Recopiez fidèlement, dans le texte sur l'assurance dommages ouvrage, tout ce qui va de « Le recours du » jusqu'à « livraison (2e espèce). ».

### [TEXTE FOURNI]

######

Assurance dommages ouvrage – Recours du garant de livraisoncontre l’assureur. Prescription de l’article L. 114.1 du Code des assurances (oui). Présence de l’assureur à l’expertise ordonnée par le juge des référés. Possibilité pour l’assureur de se prévaloir de l’absence de déclaration de sinistre (oui).
Le recours du garant de livraison subrogé dans les droits du maître d’ouvrage assuré au titre de l’assurance dommages ouvrage est soumis à la prescription de deux ans prévue par l’article L. 114.1 du Code des assurances (1re espèce).
La présence de l’assureur dommages ouvrage à une expertise ordonnée par le juge des référés saisi par les maîtres d’ouvrage, ne constitue pas une manifestation de volonté non équivoque de cet assureur de renoncer à se prévaloir de l’absence de la déclaration de sinistre exigée par les articles L. 242-1 et A. 243-1 et son annexe II du Code des assurances, et est en conséquence opposable au garant de livraison (2e espèce).

######

### [SECTION DES DONNÉES]
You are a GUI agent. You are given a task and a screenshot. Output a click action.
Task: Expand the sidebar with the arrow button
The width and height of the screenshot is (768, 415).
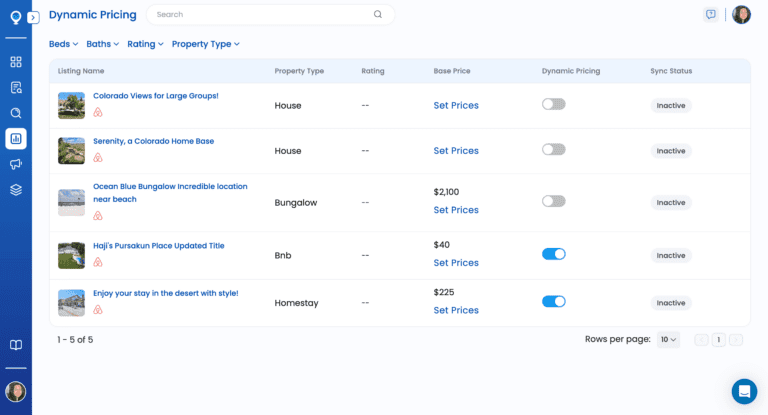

######

### [PROBLÈME RÉSOLU]
Le recours du garant de livraison subrogé dans les droits du maître d’ouvrage assuré au titre de l’assurance dommages ouvrage est soumis à la prescription de deux ans prévue par l’article L. 114.1 du Code des assurances (1re espèce).
La présence de l’assureur dommages ouvrage à une expertise ordonnée par le juge des référés saisi par les maîtres d’ouvrage, ne constitue pas une manifestation de volonté non équivoque de cet assureur de renoncer à se prévaloir de l’absence de la déclaration de sinistre exigée par les articles L. 242-1 et A. 243-1 et son annexe II du Code des assurances, et est en conséquence opposable au garant de livraison (2e espèce).